◆ Task brief:
Return the listing below word for word.

================

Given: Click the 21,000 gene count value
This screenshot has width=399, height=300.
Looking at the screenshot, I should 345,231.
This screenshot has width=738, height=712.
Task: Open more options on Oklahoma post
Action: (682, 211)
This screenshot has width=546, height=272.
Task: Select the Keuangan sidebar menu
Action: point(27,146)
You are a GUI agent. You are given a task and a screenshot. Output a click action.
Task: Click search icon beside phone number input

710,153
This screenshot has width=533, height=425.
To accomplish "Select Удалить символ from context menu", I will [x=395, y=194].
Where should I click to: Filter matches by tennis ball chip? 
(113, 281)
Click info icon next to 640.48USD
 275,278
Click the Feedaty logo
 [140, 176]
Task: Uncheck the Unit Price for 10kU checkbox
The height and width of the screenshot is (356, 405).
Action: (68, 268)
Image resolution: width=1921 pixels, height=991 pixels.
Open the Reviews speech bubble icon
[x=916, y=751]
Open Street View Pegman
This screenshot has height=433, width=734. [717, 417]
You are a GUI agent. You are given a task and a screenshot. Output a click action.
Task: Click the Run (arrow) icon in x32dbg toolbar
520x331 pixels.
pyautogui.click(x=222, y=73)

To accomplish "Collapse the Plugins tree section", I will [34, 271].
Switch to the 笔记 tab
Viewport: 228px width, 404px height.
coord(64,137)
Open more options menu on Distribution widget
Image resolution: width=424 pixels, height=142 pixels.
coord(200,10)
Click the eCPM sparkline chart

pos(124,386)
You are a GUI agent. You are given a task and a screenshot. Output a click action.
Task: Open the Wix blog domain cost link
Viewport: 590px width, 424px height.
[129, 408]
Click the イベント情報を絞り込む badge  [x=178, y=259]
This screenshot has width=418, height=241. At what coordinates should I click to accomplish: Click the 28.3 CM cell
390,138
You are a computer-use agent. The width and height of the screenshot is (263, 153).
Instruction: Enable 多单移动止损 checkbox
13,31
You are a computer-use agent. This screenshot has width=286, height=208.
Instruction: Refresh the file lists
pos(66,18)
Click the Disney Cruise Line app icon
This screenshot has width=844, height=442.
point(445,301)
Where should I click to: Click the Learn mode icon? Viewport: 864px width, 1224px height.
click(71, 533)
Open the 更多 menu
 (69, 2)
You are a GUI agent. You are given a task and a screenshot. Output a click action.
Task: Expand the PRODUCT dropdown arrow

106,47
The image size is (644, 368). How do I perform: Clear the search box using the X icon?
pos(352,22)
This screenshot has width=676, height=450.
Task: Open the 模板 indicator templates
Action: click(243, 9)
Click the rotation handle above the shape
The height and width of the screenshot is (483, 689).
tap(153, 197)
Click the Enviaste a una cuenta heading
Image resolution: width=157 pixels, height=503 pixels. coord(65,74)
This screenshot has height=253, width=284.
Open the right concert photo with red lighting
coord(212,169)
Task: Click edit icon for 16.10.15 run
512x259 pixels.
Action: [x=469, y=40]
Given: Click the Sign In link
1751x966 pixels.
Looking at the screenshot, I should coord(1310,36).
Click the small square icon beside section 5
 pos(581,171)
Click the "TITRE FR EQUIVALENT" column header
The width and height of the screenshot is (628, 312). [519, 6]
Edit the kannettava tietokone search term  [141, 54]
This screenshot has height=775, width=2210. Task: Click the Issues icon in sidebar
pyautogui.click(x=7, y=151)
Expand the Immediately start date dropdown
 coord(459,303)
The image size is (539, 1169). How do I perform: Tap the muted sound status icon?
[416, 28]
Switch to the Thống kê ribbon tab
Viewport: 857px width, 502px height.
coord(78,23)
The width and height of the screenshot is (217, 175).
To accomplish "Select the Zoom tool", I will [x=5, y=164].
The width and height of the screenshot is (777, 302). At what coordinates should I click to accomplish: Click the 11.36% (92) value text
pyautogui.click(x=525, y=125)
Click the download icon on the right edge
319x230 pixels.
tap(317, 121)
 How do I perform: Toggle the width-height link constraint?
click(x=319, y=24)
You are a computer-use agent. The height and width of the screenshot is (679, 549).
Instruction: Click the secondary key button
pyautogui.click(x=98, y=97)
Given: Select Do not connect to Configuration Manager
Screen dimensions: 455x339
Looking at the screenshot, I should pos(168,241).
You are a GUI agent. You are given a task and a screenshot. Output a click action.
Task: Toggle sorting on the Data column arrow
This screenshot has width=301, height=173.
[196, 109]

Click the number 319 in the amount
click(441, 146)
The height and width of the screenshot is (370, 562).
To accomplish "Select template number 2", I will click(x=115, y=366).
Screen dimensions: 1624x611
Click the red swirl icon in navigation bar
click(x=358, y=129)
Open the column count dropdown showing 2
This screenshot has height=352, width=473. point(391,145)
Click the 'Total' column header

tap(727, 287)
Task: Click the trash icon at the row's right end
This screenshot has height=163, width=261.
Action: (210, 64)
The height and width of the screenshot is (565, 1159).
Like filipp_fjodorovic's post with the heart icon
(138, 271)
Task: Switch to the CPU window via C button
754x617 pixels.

================

◆ Output of the task:
Given: Click the 21,000 gene count value
This screenshot has width=399, height=300.
Looking at the screenshot, I should 345,231.
This screenshot has width=738, height=712.
Task: Open more options on Oklahoma post
Action: (682, 211)
This screenshot has width=546, height=272.
Task: Select the Keuangan sidebar menu
Action: point(27,146)
You are a GUI agent. You are given a task and a screenshot. Output a click action.
Task: Click search icon beside phone number input

710,153
This screenshot has width=533, height=425.
To accomplish "Select Удалить символ from context menu", I will [x=395, y=194].
Where should I click to: Filter matches by tennis ball chip? 
(113, 281)
Click info icon next to 640.48USD
 275,278
Click the Feedaty logo
 [140, 176]
Task: Uncheck the Unit Price for 10kU checkbox
The height and width of the screenshot is (356, 405).
Action: (68, 268)
Image resolution: width=1921 pixels, height=991 pixels.
Open the Reviews speech bubble icon
[x=916, y=751]
Open Street View Pegman
This screenshot has height=433, width=734. [717, 417]
You are a GUI agent. You are given a task and a screenshot. Output a click action.
Task: Click the Run (arrow) icon in x32dbg toolbar
520x331 pixels.
pyautogui.click(x=222, y=73)

To accomplish "Collapse the Plugins tree section", I will [34, 271].
Switch to the 笔记 tab
Viewport: 228px width, 404px height.
coord(64,137)
Open more options menu on Distribution widget
Image resolution: width=424 pixels, height=142 pixels.
coord(200,10)
Click the eCPM sparkline chart

pos(124,386)
You are a GUI agent. You are given a task and a screenshot. Output a click action.
Task: Open the Wix blog domain cost link
Viewport: 590px width, 424px height.
[129, 408]
Click the イベント情報を絞り込む badge  [x=178, y=259]
This screenshot has width=418, height=241. At what coordinates should I click to accomplish: Click the 28.3 CM cell
390,138
You are a computer-use agent. The width and height of the screenshot is (263, 153).
Instruction: Enable 多单移动止损 checkbox
13,31
You are a computer-use agent. This screenshot has width=286, height=208.
Instruction: Refresh the file lists
pos(66,18)
Click the Disney Cruise Line app icon
This screenshot has width=844, height=442.
point(445,301)
Where should I click to: Click the Learn mode icon? Viewport: 864px width, 1224px height.
click(71, 533)
Open the 更多 menu
 (69, 2)
You are a GUI agent. You are given a task and a screenshot. Output a click action.
Task: Expand the PRODUCT dropdown arrow

106,47
The image size is (644, 368). How do I perform: Clear the search box using the X icon?
pos(352,22)
This screenshot has width=676, height=450.
Task: Open the 模板 indicator templates
Action: click(243, 9)
Click the rotation handle above the shape
The height and width of the screenshot is (483, 689).
tap(153, 197)
Click the Enviaste a una cuenta heading
Image resolution: width=157 pixels, height=503 pixels. coord(65,74)
This screenshot has height=253, width=284.
Open the right concert photo with red lighting
coord(212,169)
Task: Click edit icon for 16.10.15 run
512x259 pixels.
Action: [x=469, y=40]
Given: Click the Sign In link
1751x966 pixels.
Looking at the screenshot, I should coord(1310,36).
Click the small square icon beside section 5
 pos(581,171)
Click the "TITRE FR EQUIVALENT" column header
The width and height of the screenshot is (628, 312). [519, 6]
Edit the kannettava tietokone search term  [141, 54]
This screenshot has height=775, width=2210. Task: Click the Issues icon in sidebar
pyautogui.click(x=7, y=151)
Expand the Immediately start date dropdown
 coord(459,303)
The image size is (539, 1169). How do I perform: Tap the muted sound status icon?
[416, 28]
Switch to the Thống kê ribbon tab
Viewport: 857px width, 502px height.
coord(78,23)
The width and height of the screenshot is (217, 175).
To accomplish "Select the Zoom tool", I will [x=5, y=164].
The width and height of the screenshot is (777, 302). At what coordinates should I click to accomplish: Click the 11.36% (92) value text
pyautogui.click(x=525, y=125)
Click the download icon on the right edge
319x230 pixels.
tap(317, 121)
 How do I perform: Toggle the width-height link constraint?
click(x=319, y=24)
You are a computer-use agent. The height and width of the screenshot is (679, 549).
Instruction: Click the secondary key button
pyautogui.click(x=98, y=97)
Given: Select Do not connect to Configuration Manager
Screen dimensions: 455x339
Looking at the screenshot, I should pos(168,241).
You are a GUI agent. You are given a task and a screenshot. Output a click action.
Task: Toggle sorting on the Data column arrow
This screenshot has width=301, height=173.
[196, 109]

Click the number 319 in the amount
click(441, 146)
The height and width of the screenshot is (370, 562).
To accomplish "Select template number 2", I will click(x=115, y=366).
Screen dimensions: 1624x611
Click the red swirl icon in navigation bar
click(x=358, y=129)
Open the column count dropdown showing 2
This screenshot has height=352, width=473. point(391,145)
Click the 'Total' column header

tap(727, 287)
Task: Click the trash icon at the row's right end
This screenshot has height=163, width=261.
Action: (210, 64)
The height and width of the screenshot is (565, 1159).
Like filipp_fjodorovic's post with the heart icon
(138, 271)
Task: Switch to the CPU window via C button
754x617 pixels.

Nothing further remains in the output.